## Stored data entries
· · · ·

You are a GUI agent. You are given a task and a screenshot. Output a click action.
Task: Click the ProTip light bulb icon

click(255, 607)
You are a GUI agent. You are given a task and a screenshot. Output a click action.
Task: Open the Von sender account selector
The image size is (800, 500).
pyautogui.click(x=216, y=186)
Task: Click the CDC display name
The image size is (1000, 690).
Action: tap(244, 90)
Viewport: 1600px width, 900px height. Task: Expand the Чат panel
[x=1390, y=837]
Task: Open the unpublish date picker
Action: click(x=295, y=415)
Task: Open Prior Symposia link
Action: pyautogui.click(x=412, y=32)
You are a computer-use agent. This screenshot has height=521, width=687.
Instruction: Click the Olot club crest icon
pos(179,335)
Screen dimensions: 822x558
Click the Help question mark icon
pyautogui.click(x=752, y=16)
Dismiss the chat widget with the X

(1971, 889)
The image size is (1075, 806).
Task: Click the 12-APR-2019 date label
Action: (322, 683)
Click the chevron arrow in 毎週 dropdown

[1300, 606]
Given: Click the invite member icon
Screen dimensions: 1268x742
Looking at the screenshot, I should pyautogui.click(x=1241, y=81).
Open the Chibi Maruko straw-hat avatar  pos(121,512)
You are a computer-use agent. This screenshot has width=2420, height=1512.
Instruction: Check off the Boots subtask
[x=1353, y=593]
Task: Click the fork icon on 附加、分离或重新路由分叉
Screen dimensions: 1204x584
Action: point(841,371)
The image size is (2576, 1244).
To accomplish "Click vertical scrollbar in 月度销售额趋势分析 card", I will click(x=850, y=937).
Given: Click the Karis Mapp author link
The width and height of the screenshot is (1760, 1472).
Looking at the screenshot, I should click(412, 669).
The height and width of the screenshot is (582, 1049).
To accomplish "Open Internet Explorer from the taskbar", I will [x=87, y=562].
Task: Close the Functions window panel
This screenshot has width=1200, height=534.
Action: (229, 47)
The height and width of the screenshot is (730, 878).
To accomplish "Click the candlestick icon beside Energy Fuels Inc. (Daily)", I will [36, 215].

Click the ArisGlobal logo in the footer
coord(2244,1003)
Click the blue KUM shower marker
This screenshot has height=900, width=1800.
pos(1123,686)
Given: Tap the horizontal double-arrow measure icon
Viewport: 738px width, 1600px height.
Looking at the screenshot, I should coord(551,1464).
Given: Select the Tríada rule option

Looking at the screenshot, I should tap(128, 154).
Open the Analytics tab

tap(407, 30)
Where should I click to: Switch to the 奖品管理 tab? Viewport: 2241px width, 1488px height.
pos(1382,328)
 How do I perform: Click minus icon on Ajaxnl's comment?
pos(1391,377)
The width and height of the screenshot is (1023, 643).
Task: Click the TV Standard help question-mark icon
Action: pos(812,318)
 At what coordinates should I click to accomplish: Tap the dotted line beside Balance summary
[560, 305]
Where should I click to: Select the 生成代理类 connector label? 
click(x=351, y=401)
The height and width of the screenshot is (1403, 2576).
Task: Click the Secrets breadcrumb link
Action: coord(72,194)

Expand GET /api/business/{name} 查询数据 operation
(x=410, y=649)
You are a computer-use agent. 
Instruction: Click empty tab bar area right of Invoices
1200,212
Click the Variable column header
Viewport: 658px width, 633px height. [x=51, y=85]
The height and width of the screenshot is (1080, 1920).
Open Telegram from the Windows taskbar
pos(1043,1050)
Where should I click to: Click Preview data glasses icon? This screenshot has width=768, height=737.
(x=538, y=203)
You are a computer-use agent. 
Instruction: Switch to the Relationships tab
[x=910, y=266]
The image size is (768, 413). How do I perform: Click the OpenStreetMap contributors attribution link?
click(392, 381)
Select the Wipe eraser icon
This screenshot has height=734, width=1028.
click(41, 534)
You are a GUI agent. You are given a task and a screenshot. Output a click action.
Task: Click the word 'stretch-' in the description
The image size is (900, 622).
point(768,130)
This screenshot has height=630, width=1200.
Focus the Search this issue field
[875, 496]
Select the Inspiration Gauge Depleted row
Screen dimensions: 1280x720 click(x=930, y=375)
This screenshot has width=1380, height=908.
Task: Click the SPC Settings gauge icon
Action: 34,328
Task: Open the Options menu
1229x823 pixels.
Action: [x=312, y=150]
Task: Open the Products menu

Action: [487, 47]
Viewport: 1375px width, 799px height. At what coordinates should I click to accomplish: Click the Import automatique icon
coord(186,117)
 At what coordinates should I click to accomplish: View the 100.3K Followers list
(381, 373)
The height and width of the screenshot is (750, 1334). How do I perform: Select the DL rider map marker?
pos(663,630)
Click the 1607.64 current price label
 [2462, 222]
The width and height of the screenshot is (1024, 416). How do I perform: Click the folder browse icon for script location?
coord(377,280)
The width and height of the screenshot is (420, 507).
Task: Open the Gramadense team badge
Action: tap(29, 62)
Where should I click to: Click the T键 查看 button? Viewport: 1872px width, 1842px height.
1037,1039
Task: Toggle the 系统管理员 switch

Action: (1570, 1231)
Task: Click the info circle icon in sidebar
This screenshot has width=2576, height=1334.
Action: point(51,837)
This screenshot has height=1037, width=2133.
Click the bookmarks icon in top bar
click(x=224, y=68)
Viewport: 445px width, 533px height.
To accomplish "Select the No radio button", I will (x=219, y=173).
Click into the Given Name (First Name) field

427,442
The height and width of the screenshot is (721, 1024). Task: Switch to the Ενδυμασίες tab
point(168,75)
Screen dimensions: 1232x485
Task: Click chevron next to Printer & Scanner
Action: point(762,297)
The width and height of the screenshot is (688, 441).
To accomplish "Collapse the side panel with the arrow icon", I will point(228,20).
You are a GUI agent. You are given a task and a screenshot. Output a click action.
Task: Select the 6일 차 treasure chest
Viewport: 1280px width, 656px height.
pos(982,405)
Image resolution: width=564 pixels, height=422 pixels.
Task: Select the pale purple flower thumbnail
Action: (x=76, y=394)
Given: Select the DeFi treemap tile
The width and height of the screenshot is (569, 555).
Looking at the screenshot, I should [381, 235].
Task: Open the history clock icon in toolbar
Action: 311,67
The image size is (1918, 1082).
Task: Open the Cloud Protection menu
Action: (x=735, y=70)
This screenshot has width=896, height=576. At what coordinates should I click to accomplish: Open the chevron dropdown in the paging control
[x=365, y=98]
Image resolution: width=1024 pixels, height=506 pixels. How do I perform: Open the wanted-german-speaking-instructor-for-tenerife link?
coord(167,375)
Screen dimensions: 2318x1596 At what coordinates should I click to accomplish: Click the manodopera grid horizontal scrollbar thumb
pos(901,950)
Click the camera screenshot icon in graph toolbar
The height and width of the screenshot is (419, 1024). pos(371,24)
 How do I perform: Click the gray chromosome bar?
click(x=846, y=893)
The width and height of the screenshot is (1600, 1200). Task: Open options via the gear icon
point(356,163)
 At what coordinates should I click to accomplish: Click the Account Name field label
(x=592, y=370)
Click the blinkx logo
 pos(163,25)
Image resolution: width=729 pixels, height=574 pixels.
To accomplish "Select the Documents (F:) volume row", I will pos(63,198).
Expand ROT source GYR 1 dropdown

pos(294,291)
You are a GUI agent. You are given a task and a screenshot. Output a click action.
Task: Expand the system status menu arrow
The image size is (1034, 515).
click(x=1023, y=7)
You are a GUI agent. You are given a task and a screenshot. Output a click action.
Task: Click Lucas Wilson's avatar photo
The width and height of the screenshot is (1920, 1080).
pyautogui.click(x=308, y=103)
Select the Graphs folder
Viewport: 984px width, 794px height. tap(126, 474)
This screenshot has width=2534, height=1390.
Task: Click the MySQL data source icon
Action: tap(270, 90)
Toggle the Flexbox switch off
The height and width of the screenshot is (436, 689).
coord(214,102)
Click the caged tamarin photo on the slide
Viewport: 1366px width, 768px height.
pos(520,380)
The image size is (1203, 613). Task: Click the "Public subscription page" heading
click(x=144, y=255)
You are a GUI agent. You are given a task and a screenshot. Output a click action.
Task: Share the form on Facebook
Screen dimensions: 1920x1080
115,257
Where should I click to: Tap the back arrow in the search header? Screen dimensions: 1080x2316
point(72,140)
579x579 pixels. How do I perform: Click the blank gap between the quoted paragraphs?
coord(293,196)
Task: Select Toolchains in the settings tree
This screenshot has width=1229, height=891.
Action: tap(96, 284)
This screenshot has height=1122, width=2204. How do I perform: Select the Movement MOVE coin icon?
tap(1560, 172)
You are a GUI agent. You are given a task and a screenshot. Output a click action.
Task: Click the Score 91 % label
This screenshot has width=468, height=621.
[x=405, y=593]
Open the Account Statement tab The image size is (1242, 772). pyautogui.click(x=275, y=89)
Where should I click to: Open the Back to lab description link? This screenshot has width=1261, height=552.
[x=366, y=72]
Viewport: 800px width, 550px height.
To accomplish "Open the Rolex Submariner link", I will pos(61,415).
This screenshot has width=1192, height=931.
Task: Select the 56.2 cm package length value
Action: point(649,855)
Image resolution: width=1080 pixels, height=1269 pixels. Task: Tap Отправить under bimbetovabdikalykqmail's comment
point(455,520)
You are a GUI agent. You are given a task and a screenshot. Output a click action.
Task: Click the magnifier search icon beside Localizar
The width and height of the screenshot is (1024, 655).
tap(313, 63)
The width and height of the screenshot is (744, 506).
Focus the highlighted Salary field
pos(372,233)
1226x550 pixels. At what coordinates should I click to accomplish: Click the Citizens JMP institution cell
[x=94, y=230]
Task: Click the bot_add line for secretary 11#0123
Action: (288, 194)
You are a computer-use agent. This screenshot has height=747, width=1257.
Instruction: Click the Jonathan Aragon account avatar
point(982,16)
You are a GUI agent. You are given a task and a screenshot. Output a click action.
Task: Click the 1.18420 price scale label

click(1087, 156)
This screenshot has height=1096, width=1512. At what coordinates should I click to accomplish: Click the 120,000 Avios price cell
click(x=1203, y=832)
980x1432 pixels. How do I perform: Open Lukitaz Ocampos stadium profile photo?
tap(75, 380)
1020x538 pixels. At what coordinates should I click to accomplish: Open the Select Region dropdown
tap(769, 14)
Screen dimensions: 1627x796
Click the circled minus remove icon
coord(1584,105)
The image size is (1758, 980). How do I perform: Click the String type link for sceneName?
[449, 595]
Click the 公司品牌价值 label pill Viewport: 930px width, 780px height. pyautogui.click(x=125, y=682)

· · · ·

## Exercise instructions
Pull out each line of the data above that contains the string "button". Treat uppercase and lowercase as different.

## Output for this exercise
Where should I click to: Click the T键 查看 button? Viewport: 1872px width, 1842px height.
To accomplish "Select the No radio button", I will (x=219, y=173).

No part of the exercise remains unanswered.